DataONEorg / slinky

Slinky, the DataONE Graph Store
Apache License 2.0
4 stars 4 forks source link

Error using default query filter #62

Open ThomasThelen opened 2 years ago

ThomasThelen commented 2 years ago

When using the default and dataone query filters I noticed an error in the default worker pod, pasted below. The default is currently an empty dict.

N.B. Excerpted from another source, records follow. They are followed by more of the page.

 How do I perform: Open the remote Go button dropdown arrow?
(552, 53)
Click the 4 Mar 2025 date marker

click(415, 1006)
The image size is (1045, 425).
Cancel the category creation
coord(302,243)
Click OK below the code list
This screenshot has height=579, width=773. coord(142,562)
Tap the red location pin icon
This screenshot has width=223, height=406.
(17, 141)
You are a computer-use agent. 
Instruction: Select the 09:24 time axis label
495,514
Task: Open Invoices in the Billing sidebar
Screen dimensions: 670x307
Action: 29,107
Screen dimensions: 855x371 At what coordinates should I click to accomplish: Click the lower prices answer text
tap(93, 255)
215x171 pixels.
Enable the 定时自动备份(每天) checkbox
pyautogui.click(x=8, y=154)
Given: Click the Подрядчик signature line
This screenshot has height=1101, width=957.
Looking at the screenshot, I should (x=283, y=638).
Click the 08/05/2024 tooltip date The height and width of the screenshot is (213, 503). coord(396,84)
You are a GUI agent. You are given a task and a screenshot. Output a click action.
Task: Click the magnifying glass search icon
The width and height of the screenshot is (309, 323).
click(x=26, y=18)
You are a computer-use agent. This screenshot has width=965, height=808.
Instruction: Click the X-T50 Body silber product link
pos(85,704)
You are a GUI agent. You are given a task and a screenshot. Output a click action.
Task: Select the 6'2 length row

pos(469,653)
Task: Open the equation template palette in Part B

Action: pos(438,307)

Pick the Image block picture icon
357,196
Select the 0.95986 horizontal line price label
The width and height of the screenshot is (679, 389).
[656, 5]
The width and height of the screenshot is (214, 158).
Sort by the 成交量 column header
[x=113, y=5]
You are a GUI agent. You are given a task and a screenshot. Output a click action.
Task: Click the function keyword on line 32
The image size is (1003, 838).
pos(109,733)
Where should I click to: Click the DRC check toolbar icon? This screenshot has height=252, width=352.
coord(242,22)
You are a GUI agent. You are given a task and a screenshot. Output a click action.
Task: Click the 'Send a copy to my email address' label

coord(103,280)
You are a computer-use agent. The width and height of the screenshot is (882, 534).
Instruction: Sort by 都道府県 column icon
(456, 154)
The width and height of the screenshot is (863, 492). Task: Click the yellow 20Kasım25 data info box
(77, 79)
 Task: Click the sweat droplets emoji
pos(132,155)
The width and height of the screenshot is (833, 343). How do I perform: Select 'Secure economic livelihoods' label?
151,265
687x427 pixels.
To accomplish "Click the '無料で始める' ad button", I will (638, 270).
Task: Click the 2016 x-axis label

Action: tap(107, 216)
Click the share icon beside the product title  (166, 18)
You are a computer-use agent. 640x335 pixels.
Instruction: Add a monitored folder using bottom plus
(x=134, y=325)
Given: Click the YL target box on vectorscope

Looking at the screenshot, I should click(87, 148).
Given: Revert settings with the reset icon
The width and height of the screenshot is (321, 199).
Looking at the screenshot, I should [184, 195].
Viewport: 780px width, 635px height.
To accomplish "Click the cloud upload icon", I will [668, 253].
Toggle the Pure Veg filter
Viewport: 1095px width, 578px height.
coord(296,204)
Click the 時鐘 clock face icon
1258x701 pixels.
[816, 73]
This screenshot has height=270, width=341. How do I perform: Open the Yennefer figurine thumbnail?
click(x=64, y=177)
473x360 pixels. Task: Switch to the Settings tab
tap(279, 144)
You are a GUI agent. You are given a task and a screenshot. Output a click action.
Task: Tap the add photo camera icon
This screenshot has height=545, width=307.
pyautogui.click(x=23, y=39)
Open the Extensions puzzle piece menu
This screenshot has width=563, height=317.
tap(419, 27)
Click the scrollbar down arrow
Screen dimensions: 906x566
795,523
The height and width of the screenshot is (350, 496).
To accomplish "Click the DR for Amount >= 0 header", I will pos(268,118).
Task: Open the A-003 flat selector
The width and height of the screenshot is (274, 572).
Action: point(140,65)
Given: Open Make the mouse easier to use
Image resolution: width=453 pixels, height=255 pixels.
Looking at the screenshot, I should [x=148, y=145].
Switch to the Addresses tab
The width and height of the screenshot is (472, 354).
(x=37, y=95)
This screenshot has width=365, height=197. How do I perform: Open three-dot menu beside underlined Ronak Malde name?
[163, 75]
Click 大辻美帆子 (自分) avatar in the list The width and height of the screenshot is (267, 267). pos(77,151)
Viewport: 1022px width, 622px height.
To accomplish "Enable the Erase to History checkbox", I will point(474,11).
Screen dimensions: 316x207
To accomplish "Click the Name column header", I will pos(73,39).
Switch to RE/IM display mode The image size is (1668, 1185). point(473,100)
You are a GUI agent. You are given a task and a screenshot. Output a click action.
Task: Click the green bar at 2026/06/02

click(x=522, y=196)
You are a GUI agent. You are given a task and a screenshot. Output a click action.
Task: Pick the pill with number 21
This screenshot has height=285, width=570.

I think we should have the default filter query across all DataONE repositories because this will be the default that Slinky will use in production.

thomas deploy % kubectl logs worker-default-647f4597db-lvtsl
22:00:41 Worker rq:worker:5e4a337da1b74aa5b96aaa2f18bec9ee: started, version 1.10.1
22:00:41 Subscribing to channel rq:pubsub:5e4a337da1b74aa5b96aaa2f18bec9ee
22:00:41 *** Listening on default...
22:00:41 Cleaning registries for queue: default
22:00:43 default: d1lod.jobs.update_job() (3b1325d2-4e4f-4550-b25d-0dc5ff96d716)
22:03:43 Traceback (most recent call last):
  File "/usr/local/lib/python3.9/dist-packages/rq/worker.py", line 1061, in perform_job
    rv = job.perform()
  File "/usr/local/lib/python3.9/dist-packages/rq/job.py", line 821, in perform
    self._result = self._execute()
  File "/usr/local/lib/python3.9/dist-packages/rq/job.py", line 844, in _execute
    result = self.func(*self.args, **self.kwargs)
  File "/usr/local/lib/python3.9/dist-packages/d1lod/jobs.py", line 36, in update_job
    datasets = client.get_new_datasets_since(cursor, BATCH_SIZE)
  File "/usr/local/lib/python3.9/dist-packages/d1lod/client.py", line 91, in get_new_datasets_since
    return self.d1client.query(
  File "/usr/local/lib/python3.9/dist-packages/d1lod/filtered_d1_client.py", line 88, in query
    response = super().query(engine, "?" + urlencode(query_params))
  File "/usr/local/lib/python3.9/dist-packages/d1_client/baseclient_1_1.py", line 101, in query
    response = self.queryResponse(
  File "/usr/local/lib/python3.9/dist-packages/d1_client/baseclient_1_1.py", line 80, in queryResponse
    return (self.POST if do_post else self.GET)(
  File "/usr/local/lib/python3.9/dist-packages/d1_client/session.py", line 240, in GET
    return self._request("GET", rest_path_list, **kwargs)
  File "/usr/local/lib/python3.9/dist-packages/d1_client/session.py", line 369, in _request
    return self._session.request(method, url, **kwargs)
  File "/usr/local/lib/python3.9/dist-packages/requests/sessions.py", line 529, in request
    resp = self.send(prep, **send_kwargs)
  File "/usr/local/lib/python3.9/dist-packages/requests/sessions.py", line 645, in send
    r = adapter.send(request, **kwargs)
  File "/usr/local/lib/python3.9/dist-packages/requests/adapters.py", line 440, in send
    resp = conn.urlopen(
  File "/usr/local/lib/python3.9/dist-packages/urllib3/connectionpool.py", line 703, in urlopen
    httplib_response = self._make_request(
  File "/usr/local/lib/python3.9/dist-packages/urllib3/connectionpool.py", line 449, in _make_request
    six.raise_from(e, None)
  File "<string>", line 3, in raise_from
  File "/usr/local/lib/python3.9/dist-packages/urllib3/connectionpool.py", line 444, in _make_request
    httplib_response = conn.getresponse()
  File "/usr/lib/python3.9/http/client.py", line 1347, in getresponse
    response.begin()
  File "/usr/lib/python3.9/http/client.py", line 307, in begin
    version, status, reason = self._read_status()
  File "/usr/lib/python3.9/http/client.py", line 268, in _read_status
    line = str(self.fp.readline(_MAXLINE + 1), "iso-8859-1")
  File "/usr/lib/python3.9/socket.py", line 704, in readinto
    return self._sock.recv_into(b)
  File "/usr/lib/python3.9/ssl.py", line 1241, in recv_into
    return self.read(nbytes, buffer)
  File "/usr/lib/python3.9/ssl.py", line 1099, in read
    return self._sslobj.read(len, buffer)
  File "/usr/local/lib/python3.9/dist-packages/rq/timeouts.py", line 63, in handle_death_penalty
    raise self._exception('Task exceeded maximum timeout value '
rq.timeouts.JobTimeoutException: Task exceeded maximum timeout value (180 seconds)
amoeba commented 2 years ago

Still need to fix this bug (weird failure when filter is not defined) and also change the default. We talked as a team and decided the best default would be something that wouldn't hammer DataONE if a user didn't change such as defaulting to all of DataONE. I suggest maybe making the default just recent datasets (last week, last month, etc).